— DO THIS —
Rewrite the rows below, replacing "Baldwin Hardware" with "Baldwin Home" wherever it occurs and leaving everything else unchanged.

— SUPPLIED ENTRIES —
— Start —
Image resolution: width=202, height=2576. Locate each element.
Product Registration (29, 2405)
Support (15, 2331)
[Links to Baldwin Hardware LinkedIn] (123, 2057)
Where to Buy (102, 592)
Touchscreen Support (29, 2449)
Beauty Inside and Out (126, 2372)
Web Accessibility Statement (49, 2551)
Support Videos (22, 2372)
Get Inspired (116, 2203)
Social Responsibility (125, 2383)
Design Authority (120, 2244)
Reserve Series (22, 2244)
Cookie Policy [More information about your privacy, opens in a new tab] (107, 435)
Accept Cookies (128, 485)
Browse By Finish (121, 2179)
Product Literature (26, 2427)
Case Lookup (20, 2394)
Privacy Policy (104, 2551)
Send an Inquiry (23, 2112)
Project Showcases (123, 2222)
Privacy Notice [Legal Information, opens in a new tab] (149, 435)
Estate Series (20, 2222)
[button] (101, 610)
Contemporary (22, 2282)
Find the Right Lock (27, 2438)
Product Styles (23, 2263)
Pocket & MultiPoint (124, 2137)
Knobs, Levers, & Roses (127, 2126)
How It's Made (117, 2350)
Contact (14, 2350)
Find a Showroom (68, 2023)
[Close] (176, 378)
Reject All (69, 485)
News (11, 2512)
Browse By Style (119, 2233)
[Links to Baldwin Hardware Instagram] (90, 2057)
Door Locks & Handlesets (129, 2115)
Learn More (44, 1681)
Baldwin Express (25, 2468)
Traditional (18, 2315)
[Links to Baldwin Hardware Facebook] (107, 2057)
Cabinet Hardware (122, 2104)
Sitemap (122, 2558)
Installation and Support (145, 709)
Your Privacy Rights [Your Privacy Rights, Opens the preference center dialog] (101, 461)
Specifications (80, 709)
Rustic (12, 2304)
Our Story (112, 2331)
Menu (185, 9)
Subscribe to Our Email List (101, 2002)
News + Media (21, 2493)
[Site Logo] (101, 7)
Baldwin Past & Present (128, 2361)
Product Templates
— End —
— TASK ANSWER —
Image resolution: width=202, height=2576. Locate each element.
Product Registration (29, 2405)
Support (15, 2331)
[Links to Baldwin Home LinkedIn] (123, 2057)
Where to Buy (102, 592)
Touchscreen Support (29, 2449)
Beauty Inside and Out (126, 2372)
Web Accessibility Statement (49, 2551)
Support Videos (22, 2372)
Get Inspired (116, 2203)
Social Responsibility (125, 2383)
Design Authority (120, 2244)
Reserve Series (22, 2244)
Cookie Policy [More information about your privacy, opens in a new tab] (107, 435)
Accept Cookies (128, 485)
Browse By Finish (121, 2179)
Product Literature (26, 2427)
Case Lookup (20, 2394)
Privacy Policy (104, 2551)
Send an Inquiry (23, 2112)
Project Showcases (123, 2222)
Privacy Notice [Legal Information, opens in a new tab] (149, 435)
Estate Series (20, 2222)
[button] (101, 610)
Contemporary (22, 2282)
Find the Right Lock (27, 2438)
Product Styles (23, 2263)
Pocket & MultiPoint (124, 2137)
Knobs, Levers, & Roses (127, 2126)
How It's Made (117, 2350)
Contact (14, 2350)
Find a Showroom (68, 2023)
[Close] (176, 378)
Reject All (69, 485)
News (11, 2512)
Browse By Style (119, 2233)
[Links to Baldwin Home Instagram] (90, 2057)
Door Locks & Handlesets (129, 2115)
Learn More (44, 1681)
Baldwin Express (25, 2468)
Traditional (18, 2315)
[Links to Baldwin Home Facebook] (107, 2057)
Cabinet Hardware (122, 2104)
Sitemap (122, 2558)
Installation and Support (145, 709)
Your Privacy Rights [Your Privacy Rights, Opens the preference center dialog] (101, 461)
Specifications (80, 709)
Rustic (12, 2304)
Our Story (112, 2331)
Menu (185, 9)
Subscribe to Our Email List (101, 2002)
News + Media (21, 2493)
[Site Logo] (101, 7)
Baldwin Past & Present (128, 2361)
Product Templates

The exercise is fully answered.